Premier sujet, le concours d’architecture
L’Unsfa répond donc à chaque argument donné par lle ministère de la Cohésion des territoires à commencer par le concours d’architecture.
Lorsque que le ministère dit que : « le concours d’architecture est une procédure longue qui vise à sélectionner après plusieurs jurys successifs l’architecte d’un projet« . Procédure qui, selon lui, peut durer « 6 à 8 mois » et qui « implique que le maître d’ouvrage doit même parfois rémunérer les architectes non retenus. » Et que « le concours peut être utile mais n’a pas à être systématisé et générer des surcoûts« . L’Unsfa répond que « c’est faire preuve d’une profonde méconnaissance de la procédure de concours pour affirmer de telles choses« .
L’Union des architectes développe ses arguments :
Sur la durée tout d’abord. L »Unsfa écrit : « La procédure de choix d’un candidat pour un concours est de même durée que celle d’un maître d’œuvre pour une procédure en MAPA. Seule différence, il faut un jury formalisé au lieu d’une Commission d’Appel d’Offres. Ensuite, le délai de projet laissé aux candidats par les bailleurs est de 3 à 4 semaines pour une réponse sur Esquisse et de 5 à 6 semaines pour une réponse sur APS. En procédure de MAPA, le délai est sensiblement le même pour réaliser ces phases.

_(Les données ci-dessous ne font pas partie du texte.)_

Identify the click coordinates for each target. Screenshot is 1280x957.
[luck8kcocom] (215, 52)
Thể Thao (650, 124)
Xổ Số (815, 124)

Pour un concours, c’est un jury qui juge et retient le lauréat en 1 journée. En MAPA le maître d’ouvrage prend de 2 à 4 semaines pour valider les phases … seule différence, un jury à réunir
Mais en final, on constate que la procédure de concours est moins longue …. De plus si le bailleur a pris le soin d’inviter les élus locaux dans le jury et éventuellement un représentant de l’association de quartier locale, il gagne même du temps pour l’obtention du permis de construire. Ce n’est qu’une forme anticipée de la concertation. »
Sur le coût ensuite. L’Unsfa écrit : « Le ministère s’indigne que les architectes non lauréats soient indemnisés. Mais trouverait-t-il admissible que les fonctionnaires de son service ne soient pas payés pendant 3 à 6 semaines ? Chaque travail mérite salaire, et celui des architectes et de ses collaborateurs, aussi pour rappel, cette indemnité ne couvre que 80 % de la rémunération de la phase engagée, c’est-à-dire que les architectes ne sont déjà pas payés à la hauteur du temps et des frais qu’ils engagent. Le montant des indemnités aux lauréats non retenus ne correspond qu’à 0,3 ou 0,4 % du montant honoraires + coût de construction. Si l’on rajoute le foncier et la maintenance, c’est moins de 0,1 % ! Comment oser parler du coût des concours au regard de ces sommes dérisoires et de la qualité engendrée par cette procédure ? »
Autre sujet délicat : la loi MOP
Quand le ministère de la Cohésion des territoires explique : « Aujourd’hui, elle (la loi MOP) impose que le maître d’ouvrage doit passer commande à une équipe de maîtrise d’œuvre sous l’égide d’un architecte « , l’Union des architectes répond : « Le principe majeur de la loi MOP est qu’il faut confier effectivement la maîtrise d’œuvre à une équipe unique qui sera responsable de la cohérence d’un projet, et, in fine, de la réussite de l’opération, du début à la fin de celle-ci. Tout projet nécessite une certaine maturation facilitée par la loi MOP et une équipe de maitrise d’œuvre engageant sa responsabilité de l ‘esquisse jusqu’à l’année de parfait achèvement. »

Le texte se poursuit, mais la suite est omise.